Credit: Getty
Kate Winslet is one of the most successful actors in Hollywood, and yet she still had to speak out against body shaming while filming a sex scene in Mare Of Easttown.
It’s no shock that shaming women’s bodies is still rife in Hollywood.
Nicola Coughlan recently responded to a hurtful comment about her body by asking people stop asking women about their weight. Natalie Portman also reacted to pregnancy rumours by calling out those who “comment on a woman’s body shape whenever they want”. And, after a film reviewer commented on the size of her thighs, Florence Pugh said she hopes “people take more away from the film than the circumference of my hams”.
Kate Winslet – who is vocal in calling out Hollywood’s problems – just shared another experience of body shaming, which happened while filming Mare Of Easttown.
Winslet talked to The New York Times about playing the titular role in the series, which she has been applauded for by critics and audiences alike.

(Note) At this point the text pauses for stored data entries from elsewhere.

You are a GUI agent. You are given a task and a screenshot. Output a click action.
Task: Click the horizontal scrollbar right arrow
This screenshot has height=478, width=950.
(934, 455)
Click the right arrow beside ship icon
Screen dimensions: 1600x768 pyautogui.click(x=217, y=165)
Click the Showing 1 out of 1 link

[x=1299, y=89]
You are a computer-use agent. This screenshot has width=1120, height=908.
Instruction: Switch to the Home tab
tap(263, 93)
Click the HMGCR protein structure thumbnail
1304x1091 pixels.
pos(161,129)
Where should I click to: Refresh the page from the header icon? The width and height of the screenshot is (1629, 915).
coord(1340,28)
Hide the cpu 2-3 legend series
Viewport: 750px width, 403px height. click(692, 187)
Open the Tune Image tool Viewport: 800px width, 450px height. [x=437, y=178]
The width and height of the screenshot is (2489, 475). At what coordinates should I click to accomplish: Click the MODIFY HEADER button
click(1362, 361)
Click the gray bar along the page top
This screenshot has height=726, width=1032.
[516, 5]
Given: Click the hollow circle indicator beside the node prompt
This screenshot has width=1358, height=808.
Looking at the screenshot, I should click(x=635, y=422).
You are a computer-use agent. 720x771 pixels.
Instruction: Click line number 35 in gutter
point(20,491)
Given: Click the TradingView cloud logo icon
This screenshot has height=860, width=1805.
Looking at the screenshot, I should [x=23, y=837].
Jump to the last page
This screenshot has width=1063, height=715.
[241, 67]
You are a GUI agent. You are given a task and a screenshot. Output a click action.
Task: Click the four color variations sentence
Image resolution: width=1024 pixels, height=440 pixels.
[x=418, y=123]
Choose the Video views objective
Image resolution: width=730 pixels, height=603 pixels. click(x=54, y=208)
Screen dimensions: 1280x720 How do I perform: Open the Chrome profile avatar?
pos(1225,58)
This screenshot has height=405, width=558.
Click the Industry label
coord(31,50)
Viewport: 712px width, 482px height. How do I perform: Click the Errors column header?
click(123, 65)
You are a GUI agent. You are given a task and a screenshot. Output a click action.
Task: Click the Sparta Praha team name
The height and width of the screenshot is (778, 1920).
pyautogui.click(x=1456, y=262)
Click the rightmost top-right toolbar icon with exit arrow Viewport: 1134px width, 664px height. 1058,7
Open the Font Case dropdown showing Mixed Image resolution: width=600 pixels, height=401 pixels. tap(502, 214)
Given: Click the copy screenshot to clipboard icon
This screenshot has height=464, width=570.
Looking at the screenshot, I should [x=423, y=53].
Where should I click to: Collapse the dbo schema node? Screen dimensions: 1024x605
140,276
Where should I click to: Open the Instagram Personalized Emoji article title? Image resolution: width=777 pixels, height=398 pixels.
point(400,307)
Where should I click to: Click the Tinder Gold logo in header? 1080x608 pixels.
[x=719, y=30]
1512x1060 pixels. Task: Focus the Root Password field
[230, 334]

Mare is a straight-talking, middle-aged detective, who Winslet describes as being a “wildly flawed, messy, broken, fragmented, difficult woman”. But, according to the actor, some people behind the show still wanted to filter Mare’s appearance by making edits.
Credit: Sky
Referring to a sex scene with Guy Pearce in the opening episode, Winslet said that when director Craig Zobel assured her he would cut “a bulgy bit of belly” in the shot, she responded: “Don’t you dare!”
She also revealed that she sent the show’s promo poster back twice because it was too retouched, saying: “They were like ‘Kate, really, you can’t,’ and I’m like ‘Guys, I know how many lines I have by the side of my eye, please put them all back.’”
Winslet added: “I guess that’s why people have connected with this character in the way that they have done because there are clearly no filters. She’s a fully functioning, flawed woman with a body and a face that moves in a way that is synonymous with her age and her life and where she comes from. I think we’re starved of that a bit.”
It comes a few months after Winslet talked about body image in The Guardian: “In my 20s, people would talk about my weight a lot. And I would be called to comment on my physical self. Well, then I got this label of being ballsy and outspoken. No, I was just defending myself.”
Winslet also recently talked about taking control of the sex scenes with her co-star Saoirse Ronan in 2020 film, Ammonite: “We marked out the beats of the scene so that we were anchored in something that just supported the narrative. I felt the proudest I’ve ever felt doing a love scene on Ammonite. And I felt by far the least self-conscious.”
While it’s great that Winslet is calling out the problems with body shaming during sex scenes in Hollywood, it would be even better if she just didn’t have to in the first place.